:: Zu bearbeitende Aufgaben ::
A: Auf welchen Erfahrungen beruht der Eindruck, den der Text über Barrierefreiheit bei der Digitalisierung schildert?
B: Setze den Text über Barrierefreiheit bei der Digitalisierung nach seinem letzten Satz fort.

:: Vorliegender Text ::
--------------------------------------------------

Barrierefreiheit bei der Digitalisierung

Ihr hattet das mal in einer der letzten Folgen, ich meine bei ask me anything angerissen, als ein Leserbeitrag dazu zitiert wurde.

Ich glaube aber, dass das Thema durchaus mal als gro0es Thema Anerkennung verdient, weil es viel zu häufig von verschiedenen Stellen (vor allem staatlichen) missachtet wird, gerade im Bereich der Digitalisierung. Aus meinen Erfahrungen mit bisherigen Justiz-Software-Produkten entsteht für mich der Eindruck, dass Barrierefreiheit als Lippenbekenntnis am Anfang aufgenommen wird, dann während der Entwicklung komplett hinten runter fällt und ganz am Ende man dann ffeststellt: Oh ja, da war ja noch was. Und dann bastelt man mit verschiedenen Workarounds Lösungen und verkauft dem Nutzer angebliche Testungen, die durch den Auftragnehmer selbst durchgeführt wurden, als den heiligen Gral. Und die Endnutzer beschweren sich dann zwar, haben aber keine echte Lobby.

--------------------------------------------------

:: Angezeigte Einträge ::
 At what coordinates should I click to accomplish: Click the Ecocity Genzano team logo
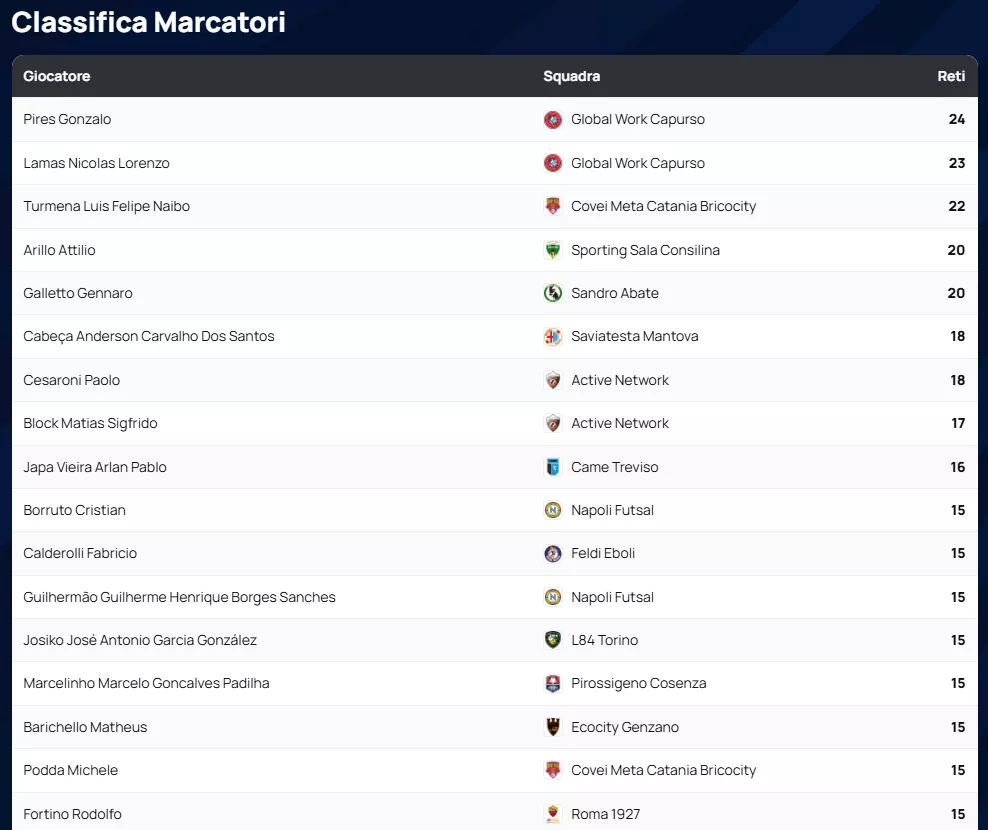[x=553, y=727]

--------------------------------------------------

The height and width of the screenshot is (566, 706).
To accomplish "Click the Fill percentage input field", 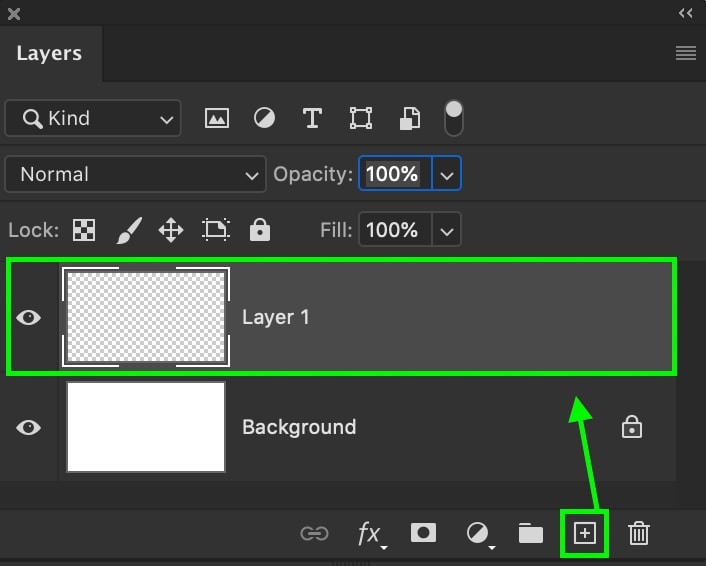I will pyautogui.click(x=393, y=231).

--------------------------------------------------

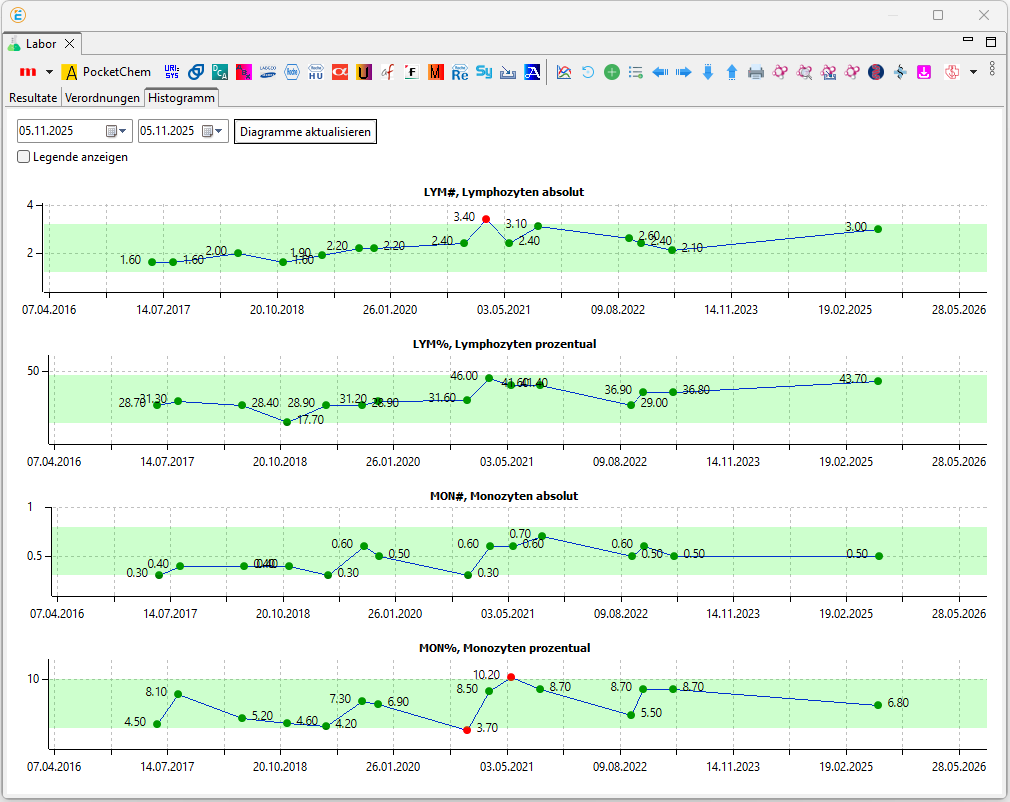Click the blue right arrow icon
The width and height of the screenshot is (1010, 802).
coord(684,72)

--------------------------------------------------

:: Lösungen ::
A: Auf Erfahrungen mit bisherigen Justiz-Software-Produkten.

B:
Daher meine Bitte: Geht mal auf dieses Thema ein, gerade bei den aktuellen Digitalisierungsprojekten, wie E-Akten usw. Denn da sind die Entwickler von Barrierefreiheit doch noch weit entfernt…

Mich als nicht Betroffenem würde zuallererst interessieren was man unter „Barrierefreiheit bei der Digitalisierung“ verstehen soll.

Ich befürchte nämlich dass da Unwissen und Unsicherheit extrem weit verbreitet sind.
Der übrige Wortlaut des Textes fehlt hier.